8. RETURN OR DESTRUCTION
Upon written request from the Disclosing Party, the Receiving Party shall
promptly return or destroy all Confidential Information in its possession,
including any recordings, transcripts, notes, or copies, and certify such
return or destruction in writing. Recordings stored on the hitlooper
platform are deleted upon written request to support@hitlooper.com (via the
contact form, intent "support").

9. NO WARRANTY
All Confidential Information is provided "as is." The Disclosing Party makes
no representations or warranties as to the accuracy or completeness of any
Confidential Information.

10. REMEDIES
The Parties acknowledge that money damages may be insufficient to remedy a
breach of this Agreement and that the Disclosing Party shall be entitled to
seek injunctive relief and other equitable remedies, without the necessity
of posting a bond.

11. GOVERNING LAW
This Agreement is governed by and construed in accordance with the laws of
the State of Delaware, without regard to its conflict-of-laws principles.

12. ENTIRE AGREEMENT
This Agreement constitutes the entire agreement between the Parties with
respect to the subject matter and supersedes all prior discussions and
agreements. Any amendment must be in writing and signed by both Parties.

13. NO PARTNERSHIP
This Agreement does not create a partnership, agency, joint venture, or
employment relationship between the Parties.

14. SEVERABILITY
If any provision of this Agreement is held to be unenforceable, the
remaining provisions shall continue in full force and effect.

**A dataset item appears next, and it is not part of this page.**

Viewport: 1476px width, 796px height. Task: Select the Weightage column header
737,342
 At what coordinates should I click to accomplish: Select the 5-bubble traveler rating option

15. PLATFORM ACKNOWLEDGEMENT
The Parties acknowledge that hitlooper (operated by hitlooper, a Delaware
entity) provides this template as a convenience and is not a party to the
Agreement between Disclosing Party and Receiving Party. hitlooper assumes no
liability for the use, interpretation, or enforcement of this Agreement.

By claiming an NDA-required project on the hitlooper platform, the
Receiving Party affirms that they have read, understood, and agree to be
bound by this Agreement with respect to that project. The Disclosing Party
affirms the same by toggling "NDA required" on the project posting form.

Need different terms? Probably not.

For V1 there's exactly one NDA template — the one above. If your counsel needs something specific (an industry rider, EU clauses), tell us via the contact form and we'll triage. Otherwise this covers ~99% of pre-launch software work.